Surely not another EM derivative....

The term Emerging Markets was coined in 1981 by a World Bank economist. In 1988 the MSCI EM Index was launched. Today there is over US$1.3tn of assets benchmarked to this Index.

In the early 2000's when Emerging Markets rose to the attention of investors globally, it was a focus on BRIC's as put forward by Jim O'Neill of Goldman Sachs. This increased the attention of Emerging Markets as an asset class. The asset was seen as a grouping of countries which were homogenous for their higher GDP growth, attractive demographics and rising wealth.

However, apart from a phase in 2003-2007 where investors allocated to this grouping, under the guise of a falling USD and increasing globalisation, the asset class has largely underperformed expectations.

Truth be told, Emerging Markets is not an asset class. The 25 odd countries which form "Emerging Markets" are classified as developing by the MSCI. They haven't made the cut into being classified as developed. Some of the filters include:        

  1. Openness to foreign ownership
  2. Ease of capital outflows / inflows
  3. Efficiency of the operational framework
  4. Availability of investment instruments
  5. Stability of the institutional framework.

Not one of these filters talks about "high-growth" or "young-demographics". Hence these countries are grouped together with the expectation of being the fastest growing economies, hosting companies which are experiencing strong corporate growth due to underlying fundamentals.

Imagine a scenario where 25 kids are waiting to get picked into two football teams. The last 5 or 6 kids to be picked are left embarrassed - yet they do not form a team based on exclusion! That is not what makes them homogenous.

Brazil, Russia and the Middle East are driven by commodities. Asian economies driven by demographics and trade. Within this, Korea and Taiwan being largely developed already, rather than emerging! Eastern Europe having its own issues with geo-politics, currency etc. The MSCI EM has suffered many boom bust cycles in country weightings - which lead investors to keep challenging it - for example, Malaysia used to be as high as 40% weighting, China hit 40% in 2021, other countries have come and gone! Once you get dumped from this team you end up in another team - MSCI Frontier Markets!
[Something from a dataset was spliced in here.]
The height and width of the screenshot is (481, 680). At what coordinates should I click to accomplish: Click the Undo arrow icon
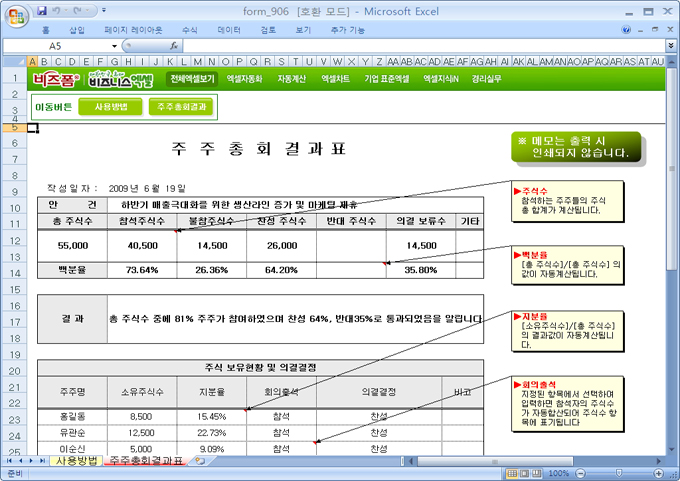58,10
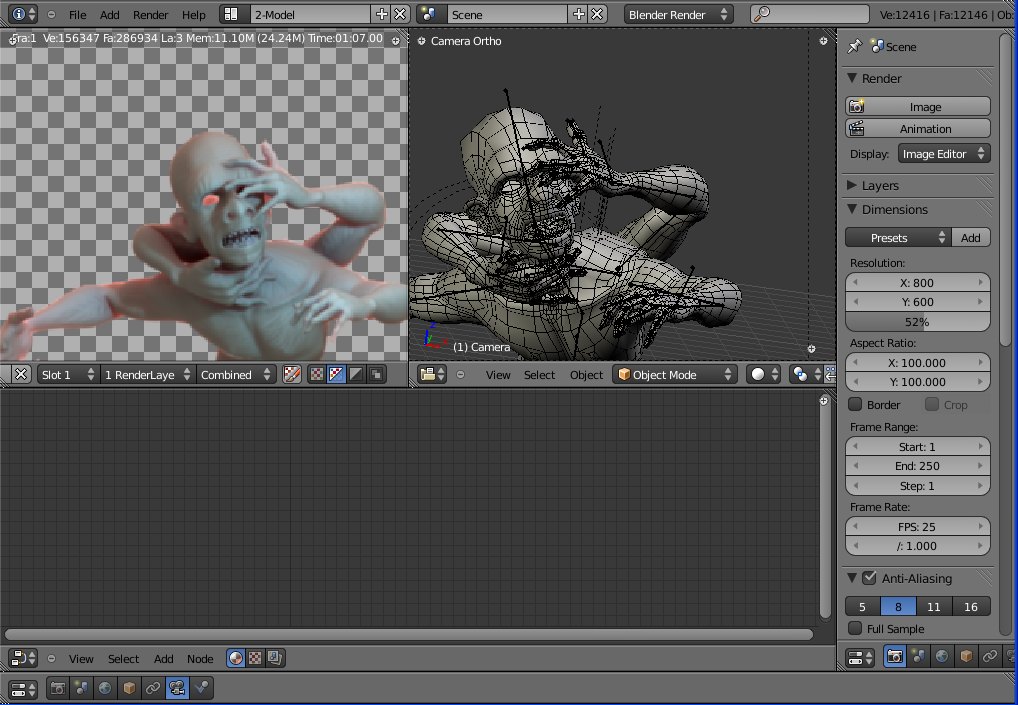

Most Global Equity fund's identify companies like Samsung, Taiwan Semiconductors and HDFC Bank as a part of their portfolios, without investors requiring a separate category for "Emerging Market" investing.

Meanwhile investors have grown increasingly frustrated as the old adage of a weaker USD, rising commodity prices or positive demographics has not led to a strong outcome investors following the MSCI EM. Over the last 15 years we have seen attempted departures into BRIC's, Asia ex-Japan, ASEAN, Greater China and the latest development, EM ex-China. This is apparently one of the fastest growing categories in for US investors right now!
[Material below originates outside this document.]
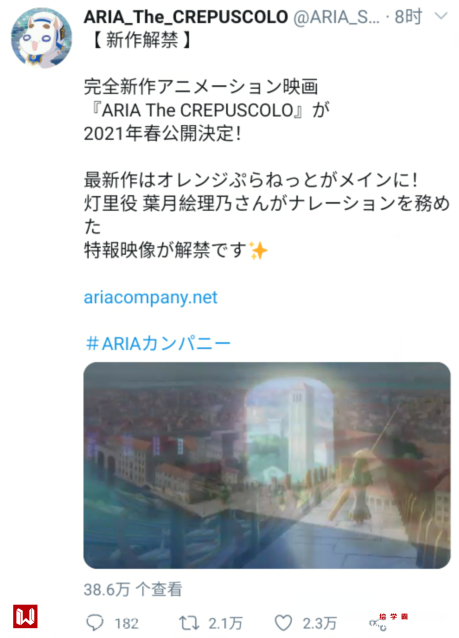Open the ariacompany.net link
The width and height of the screenshot is (459, 638).
click(x=151, y=297)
However, it begs the question, what about selection of one economy, which has more predictable dynamics rather than seeking a collaboration of a non-homogenous group of economies - to achieve a more desirable output. Is it not easier to predict the outcome of one economy, rather than a grouping? A group of non-homogenous economies will have some positives, mixed in with some negatives.

There seems to be a whole series of career and business risks thrown in with this decision. Allocation to a grouping can give the comfort of feeling safe in die-worse-ification. Association to consensus, traditional benchmark thinking also feels safer doesn't it? At least you aren't out on your own and taking a view on an individual region, which you have no control or insights over.